Years later, nostalgic, he wheeled in on a chair pushed by his favorite great granddaughter. They sifted through dust layered upon the old machines and the former last man reminisced on how machines walked, talked, thought, rocked babies, and bought cans of delicious goolop for you. They popped an unopened can and tried it: tasted like gritty motor oil. It must have spoiled, the former last man said.
The great granddaughter stumbled across the cerebrometer amid the rusted hulks of machines and shook off the dust. Hers was 140, more than half more than his had read at her age. Must be broken, he muttered. He slipped the leather straps over his head, and his read 120. How can one go higher than 100%, he asked. His great granddaughter pointed to the words, “Intelligence Quotient” and how it was scaled. Oh, he said, I’d thought I was getting a B.
The Complete Guide to Complete Guides
Monday, February 22nd, 2010
Although this masquerades as a short story, it actually crams the known universe down your neural network. Each pixel barrages your retina in photons arrayed to convey a trillion trillion trillion bits of information. Glimpsing the first letter of this story has made you want to invest a month’s credits into our bank account, but hey, at least we’re honest.
After reading this far, you have the knowledge of three races from the Milky Way’s more intelligent arthropods stored in your brain. How many of your friends can boast that? (Shortly, all of them. You will convince them to look at the first letters of this story, and they will soon sink a month’s credits in our accounts.)
All you have to know about your new knowledge is how to access it. At present, this technology is limited to Random Access Memory—that is, it may require green tea on your Great Aunt Betsy’s veranda or a quiet afternoon of clinking dominoes at a local café, but it will all surface sooner or later, whether you want it to or not.
In clinical trials, 98.9 % of those about to be crushed by pillow-rock monsters on the planet Xartan are able to recall the necessary escape data to skedaddle with little more than a mild concussion or internal hemorrhaging.

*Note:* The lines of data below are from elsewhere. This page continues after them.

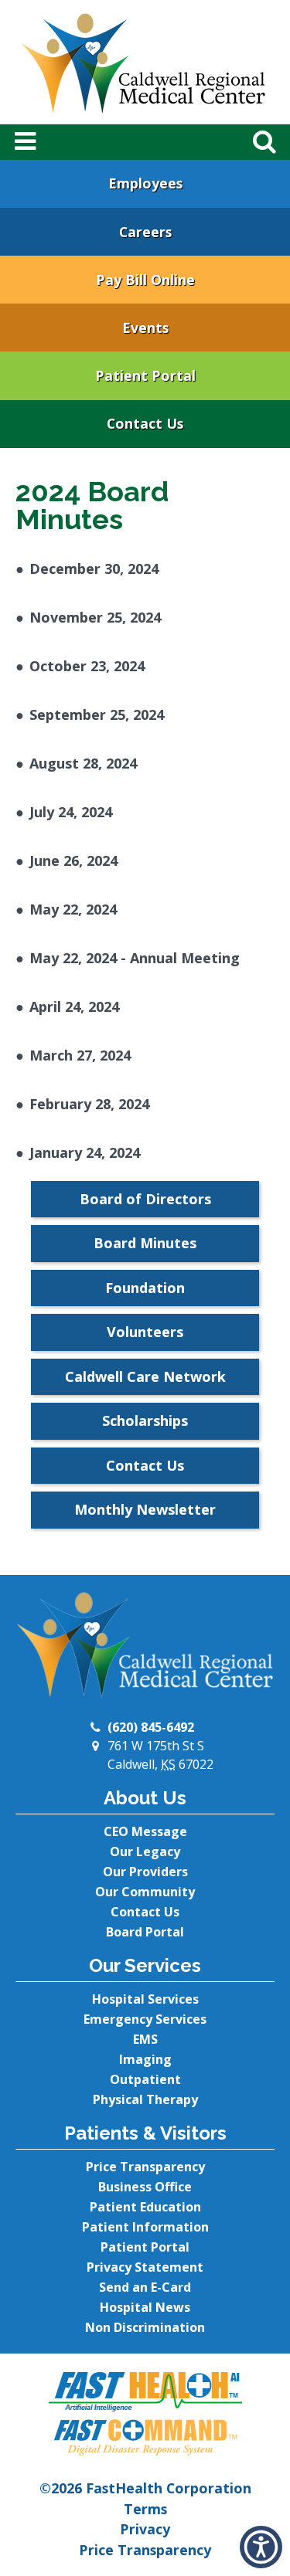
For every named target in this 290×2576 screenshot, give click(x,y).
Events (145, 327)
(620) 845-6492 (150, 1727)
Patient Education (145, 2206)
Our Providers (145, 1871)
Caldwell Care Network (145, 1376)
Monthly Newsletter (145, 1509)
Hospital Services (145, 1999)
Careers (145, 231)
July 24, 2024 (70, 812)
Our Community (145, 1891)
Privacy (145, 2529)
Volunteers (145, 1331)
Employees (145, 183)
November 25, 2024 (95, 617)
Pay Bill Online (145, 279)
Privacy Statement (145, 2267)
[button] (261, 2547)
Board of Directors (145, 1199)
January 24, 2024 (84, 1152)
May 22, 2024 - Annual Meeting (134, 958)
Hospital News (145, 2307)
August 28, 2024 (83, 763)
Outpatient (145, 2079)
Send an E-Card (145, 2287)
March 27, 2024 (80, 1055)
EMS (145, 2039)
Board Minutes (145, 1243)
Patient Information (145, 2226)
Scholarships (145, 1420)
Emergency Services (145, 2019)
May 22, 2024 (73, 909)
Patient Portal (145, 375)
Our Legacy (145, 1851)
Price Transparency (145, 2166)
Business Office (145, 2186)
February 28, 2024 (89, 1104)
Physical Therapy (145, 2099)
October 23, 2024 (87, 666)
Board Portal (145, 1931)
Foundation (145, 1287)
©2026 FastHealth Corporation (145, 2488)
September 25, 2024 (96, 714)
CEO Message (145, 1831)
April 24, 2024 (74, 1006)
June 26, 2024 (73, 860)
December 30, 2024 (94, 568)
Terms (145, 2509)
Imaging (145, 2059)
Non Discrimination (145, 2327)
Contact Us (145, 423)
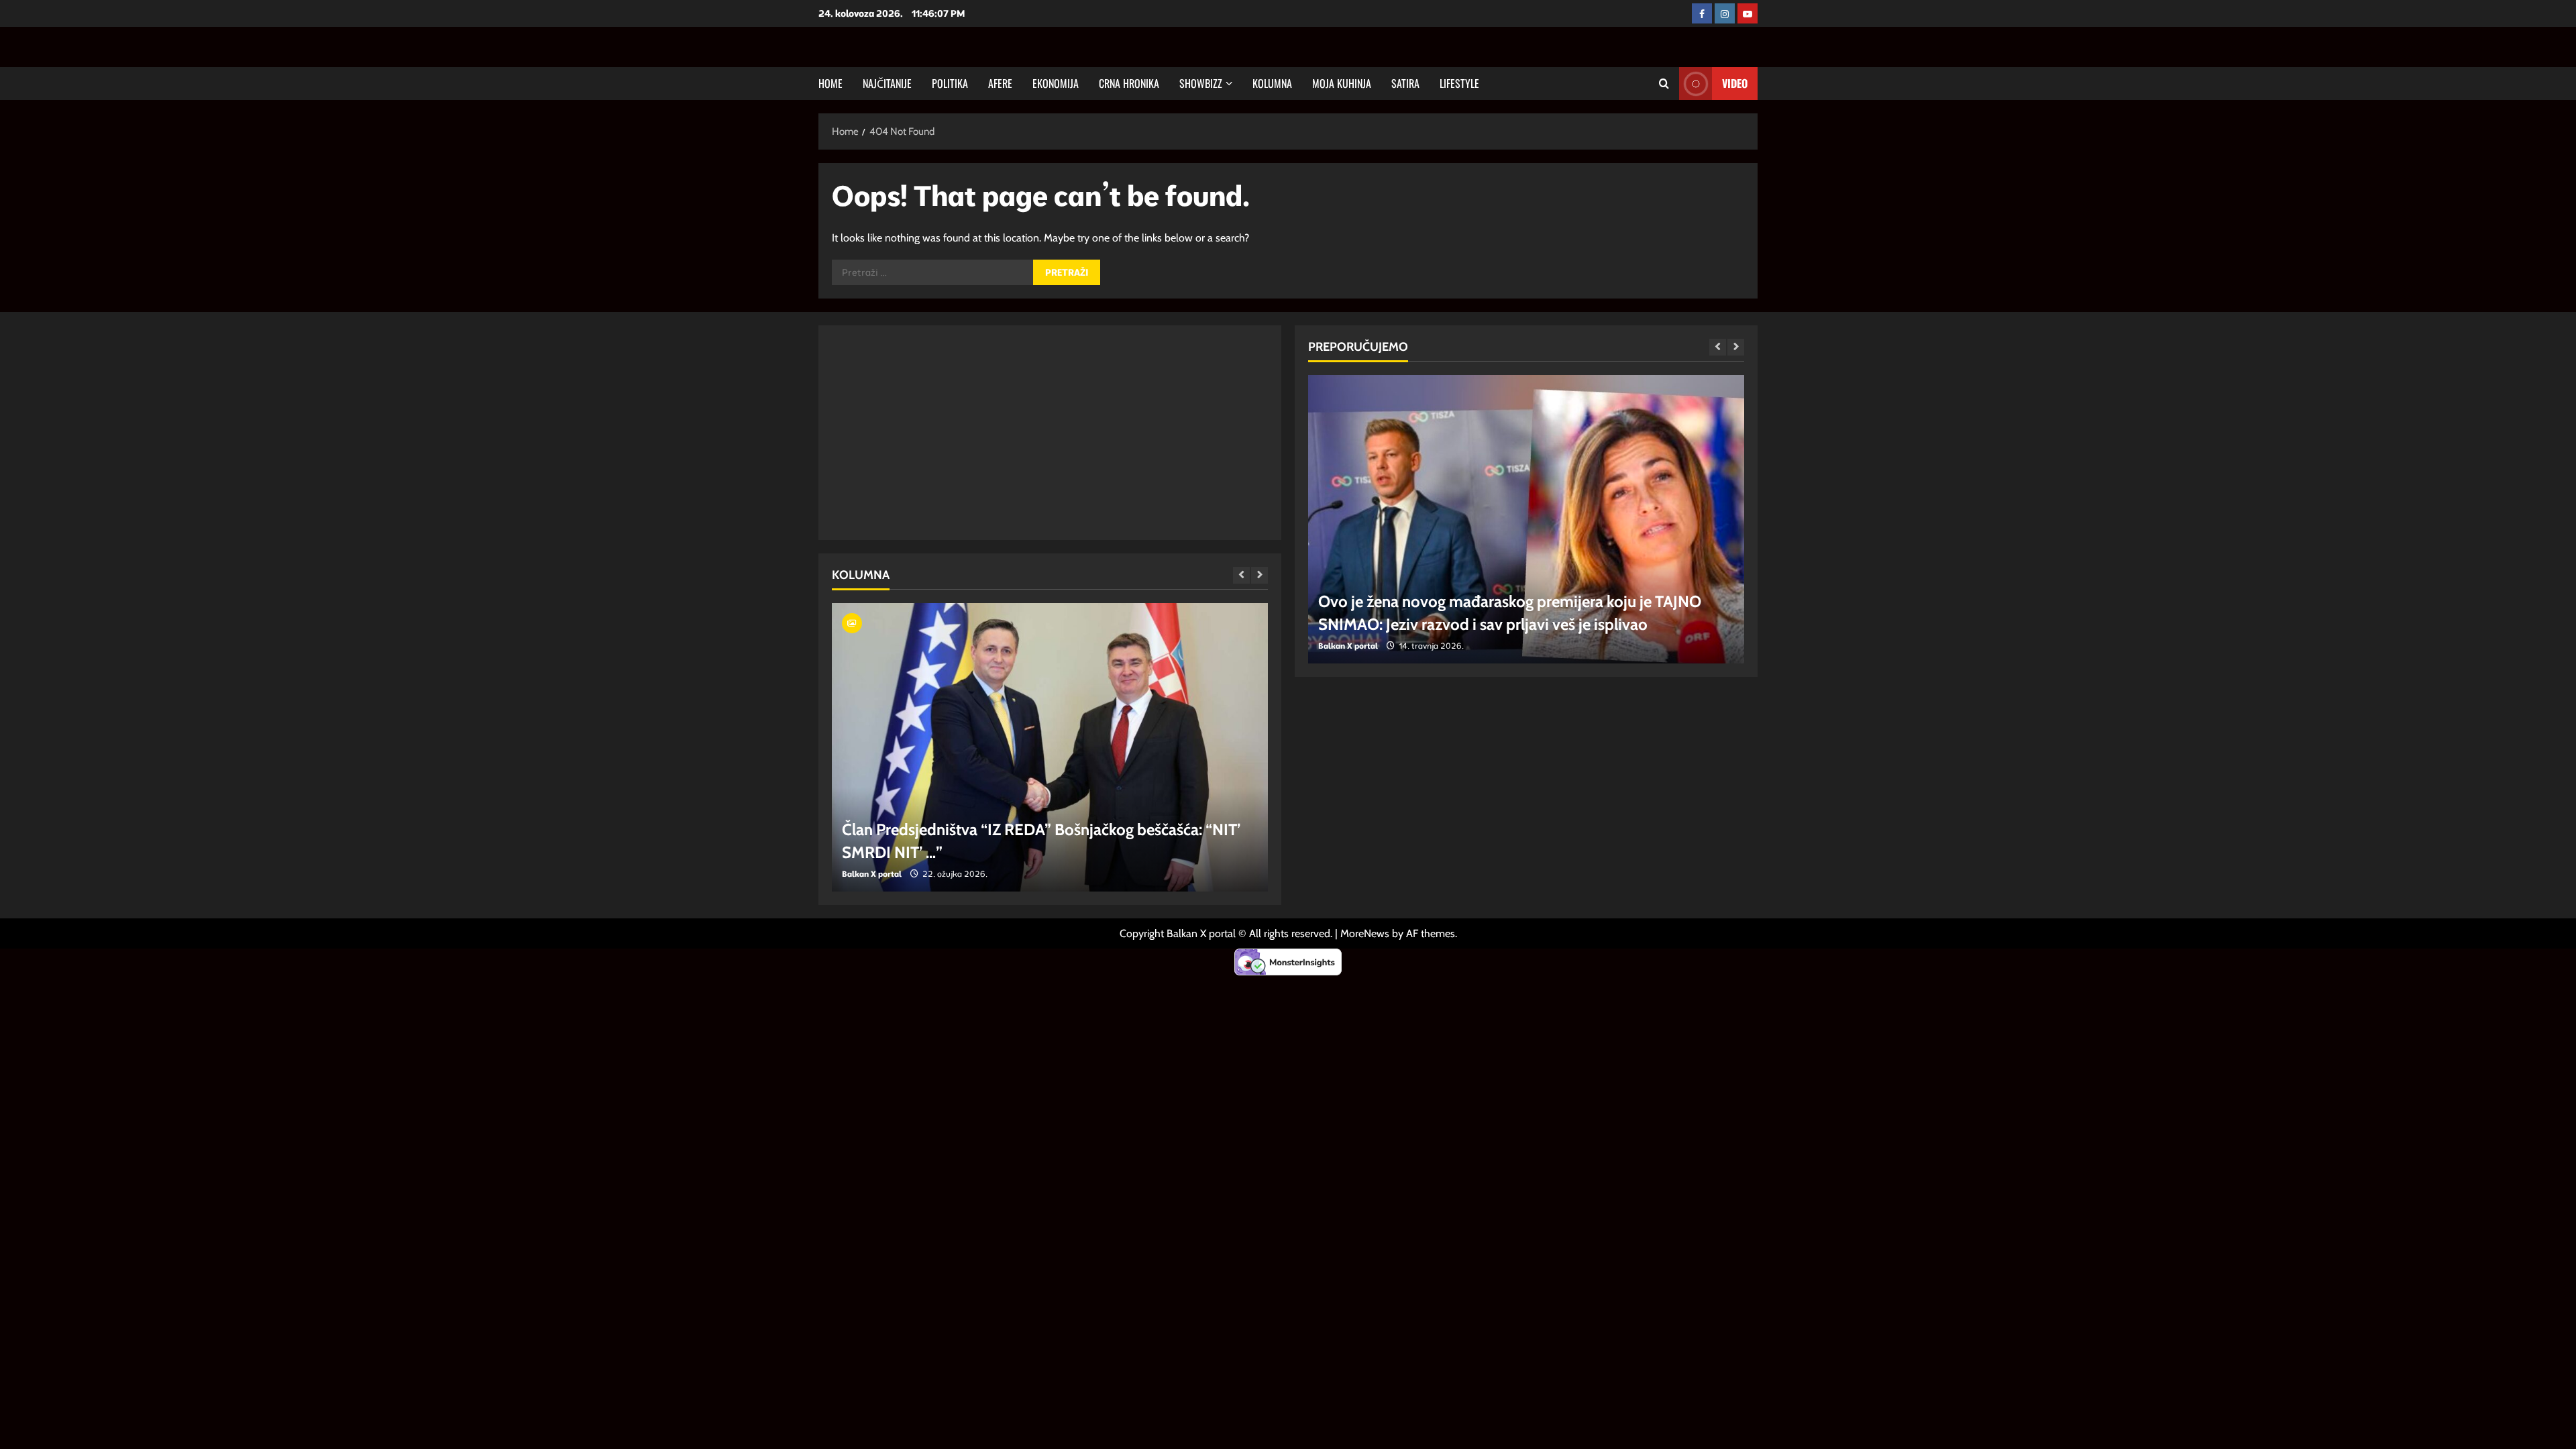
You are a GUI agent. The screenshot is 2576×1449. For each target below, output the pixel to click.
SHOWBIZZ (1200, 83)
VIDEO (1735, 83)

Disappointingly, in the same trials, only 3.4% were able to retrieve data on man-eating orchids, lying in wait just the other side of the cliff face–a problem our programmers are working on as we transmit this data to you).
Next year around this time, a whim will compel you to purchase The All-New Complete Guide to Complete Guides, 2.0–updated to prevent your desire to buy our competitors’ viral Complete Guides so that you don’t go into bankruptcy buying alternate guides. Those that do have a 27.6% probability of becoming schizophrenic, hydrophobic, and apoplectic.
That’s it! The last of the data is loaded. Enjoy your new life to the best of your ability.